Row, row, row your boat

As the entire world knows, this has not been the easiest 12 months for me.

So, on the year marker of the beginning of my personal hell, I decided that I needed to do something different.

I turned 45 this month and spent my 15th wedding anniversary in divorce court. I got to share that special day with not only my soon-to-be-ex, but also two of my best friends and their soon-to-be-exes. My personal life had just taken a rather messy turn and my older son was spending way too much time telling me that “Everything is going to be okay.”

It was time to take action.

So, I called the river-permit woman, the one who always has a kind word and the power to make or break a person’s day, and begged her to get me on the river for the weekend. I shamelessly told her that it was a matter of life or death for my sanity and that I was going to court on my anniversary. Suddenly, I had a permit.
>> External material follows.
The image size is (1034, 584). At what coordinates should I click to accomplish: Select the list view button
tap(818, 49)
I think she was just hoping to get me off the phone before I came unglued and she had to listen to it.

I packed for my trip a week before I even had the permit, because I needed something to do so I would stop obsessing about all of the not-so-good. I packed my food, my clothes, my tent. I borrowed my friend’s duckie and turned off the reruns of “Friends” that I had become addicted to.
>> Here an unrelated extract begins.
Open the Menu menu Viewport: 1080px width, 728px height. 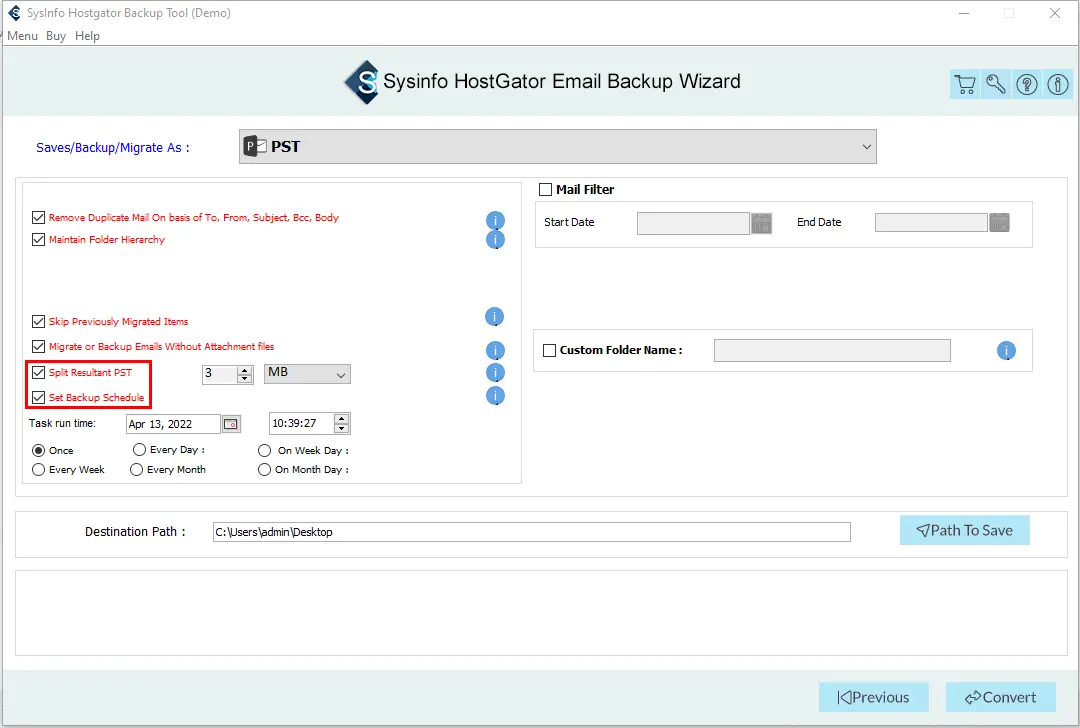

I thought about another friend, the goddess, who had done a solo trip when her marriage fell apart. I thought, “If it worked for her…”
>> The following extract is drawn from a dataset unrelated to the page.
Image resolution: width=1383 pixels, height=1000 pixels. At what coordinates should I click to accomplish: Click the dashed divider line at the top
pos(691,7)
I had been pretty comatose for about two weeks. Apoplectic really. Suddenly, the reality of being 45 and divorced hit me and when I thought too much about it, I ended up in bed with the covers over my head, listening to Courtney Cox and canned laughter.

Enough was enough. I had become…

Pathetic.

So after work on a Friday I got ready to leave. I washed my face and changed my clothes. This was a celebration, you know. I even brushed my teeth. I put on clean jeans and my favorite white shirt. I thought, “No more walking around looking like the wretched, pitiable old lady that I have become.”

I got in the truck and headed west.

Twenty minutes into my drive I spilled my Dr Pepper right down my front. As I sat in the puddle, ice freezing my thighs, white shirt now brown and sticking to my sugarcoated body, I wondered if this was a sign.

Nah, just an accident — don’t read anything into it.

I drove off into the sunset. The music was cranked and I was psyched. I was brilliant. Strong, beautiful and competent. This was going to be the perfect thing to get me back on top of my game.

The weather report wasn’t great: Sunny but rather windy (if you call 60-mph gusts “windy”). But a little breeze wasn’t going to get me down.

I’m tough. I’ve even been called macho and badass.

Right?

I slept in the truck and awoke to a beautiful sunny day. Full of anticipation and joy, I launched. For the first time in a long time, I felt sane. I was going to reflect, enjoy and write. I had a trashy magazine in my dry bag and one celebratory beer in my cooler.

Obviously not a really big drinker here.

About an hour into my glorious journey the breeze began. Two hours into it, breeze turned to wind. Four hours into it and I was fighting just to stay put. To not get blown back upstream. Going downstream was icing on the cake.

My friends had been saying, “Are you sure this is a good idea?” I pooh-poohed them repeatedly. Suddenly I was wondering what they had known that I hadn’t.

Without going into all the details, let me just say that my arms have never been so worked, I had bruises on my right side from being slammed into the rocks. My fingernails were shredded from gripping the limestone to avoid flipping over and I had a small sand dune in each ear.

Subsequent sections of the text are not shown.